Passage to read:
# # #
Author: Greg Clayton (clayborg)

Changes

We can change llvm-dwp to emit DWARF64 version of the .debug_str_offsets tables for .dwo files in a .dwp file. This allows the string table to exceed 4GB without truncating string offsets into the .debug_str section and losing data. llvm-dwp will append all strings to the .debug_str section for a .dwo file, and if any of the new string offsets exceed UINT32_MAX, it will upgrade the .debug_str_offsets table to a DWARF64 header and then each string offset in that table can now have a 64 bit offset.

Fixed LLDB to be able to successfully load the 64 bit string tables in .dwp files.

Fixed llvm-dwarfdump and LLVM DWARF parsing code to do the right thing with DWARF64 string table headers.


Full diff: https://github.com/llvm/llvm-project/pull/167457.diff

6 Files Affected:

  • (modified) lldb/source/Plugins/SymbolFile/DWARF/DWARFUnit.cpp (+9-4)
  • (modified) lldb/source/Plugins/SymbolFile/DWARF/DWARFUnit.h (+1-1)
  • (modified) llvm/include/llvm/DWP/DWP.h (+3-1)
  • (modified) llvm/include/llvm/DWP/DWPStringPool.h (+3-3)
# # #
Dataset:
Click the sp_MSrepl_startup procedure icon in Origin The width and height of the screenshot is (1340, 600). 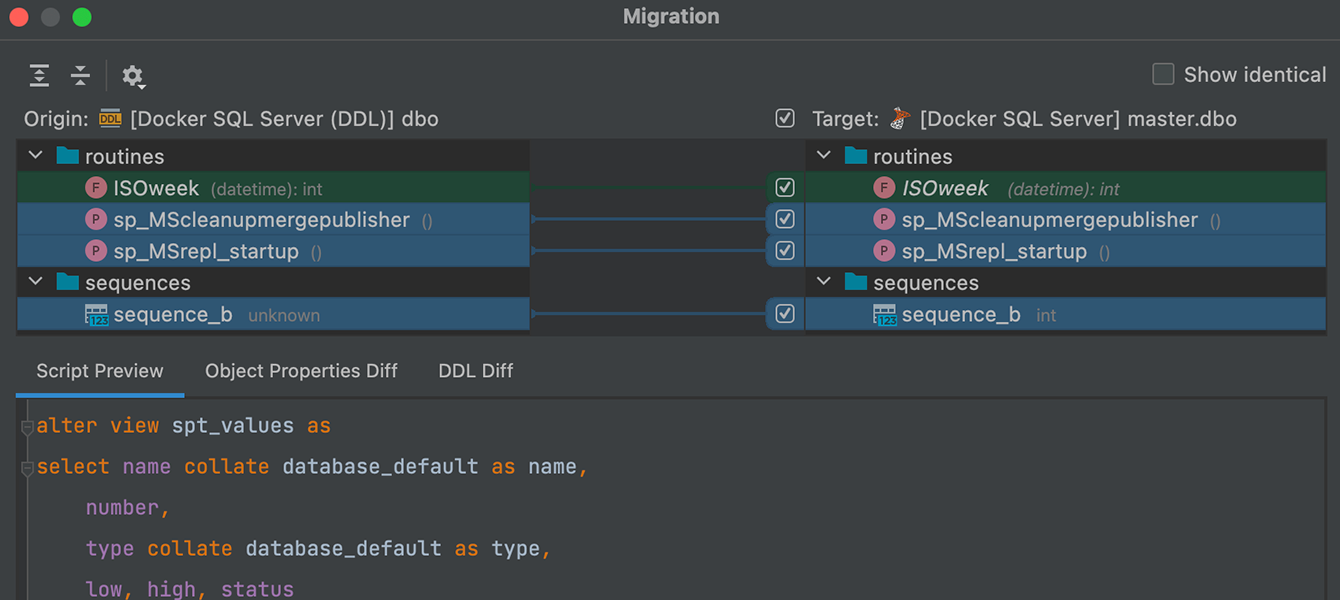96,251
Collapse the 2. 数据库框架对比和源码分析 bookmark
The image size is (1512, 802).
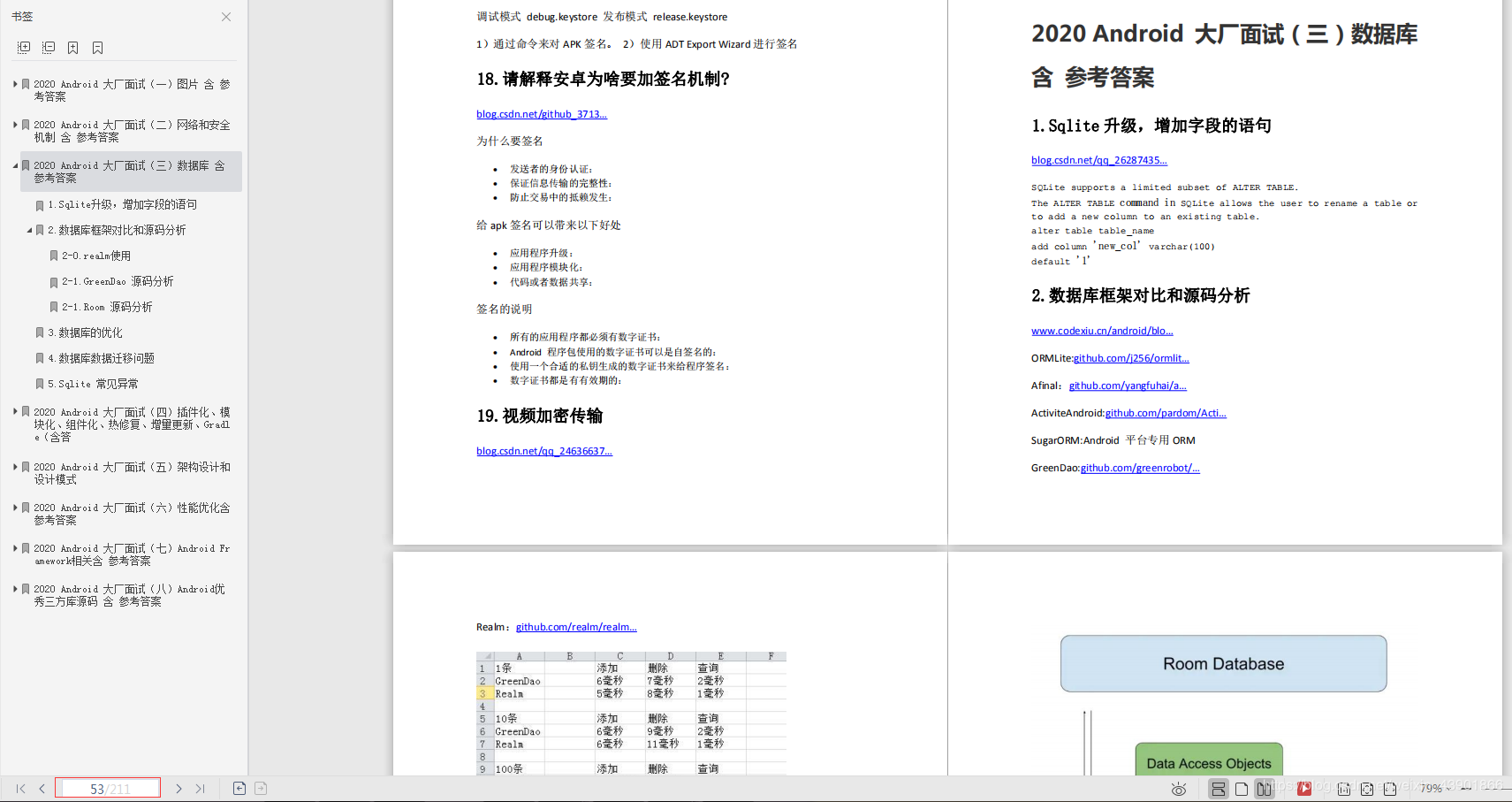29,230
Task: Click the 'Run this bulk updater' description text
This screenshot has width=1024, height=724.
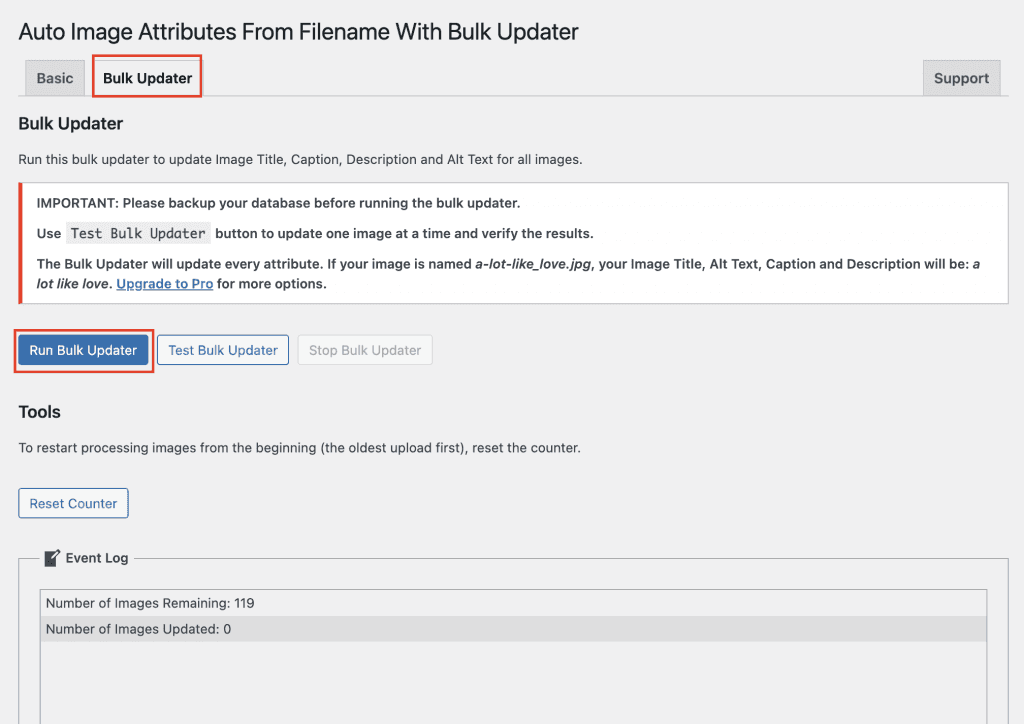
# # #
Complete the following:
[1] According to the llvm-dwp change description, under what condition does llvm-dwp upgrade a .debug_str_offsets table to a DWARF64 header?
[2] Write a continuation of the llvm-dwp change description, starting right after its last line.

Answers:
[1] It does so when any of the new string offsets exceed UINT32_MAX.

[2]
  • (modified) llvm/lib/DWP/DWP.cpp (+62-16)
  • (modified) llvm/lib/DebugInfo/DWARF/DWARFUnit.cpp (+11-2)
diff --git a/lldb/source/Plugins/SymbolFile/DWARF/DWARFUnit.cpp b/lldb/source/Plugins/SymbolFile/DWARF/DWARFUnit.cpp
index 94fc2e83e899d..7b7864caf8c09 100644
--- a/lldb/source/Plugins/SymbolFile/DWARF/DWARFUnit.cpp
+++ b/lldb/source/Plugins/SymbolFile/DWARF/DWARFUnit.cpp
@@ -360,8 +360,10 @@ void DWARFUnit::SetDwoStrOffsetsBase() {
     const DWARFDataExtractor &strOffsets =
         GetSymbolFileDWARF().GetDWARFContext().getOrLoadStrOffsetsData();
     uint64_t length = strOffsets.GetU32(&baseOffset);
-    if (length == 0xffffffff)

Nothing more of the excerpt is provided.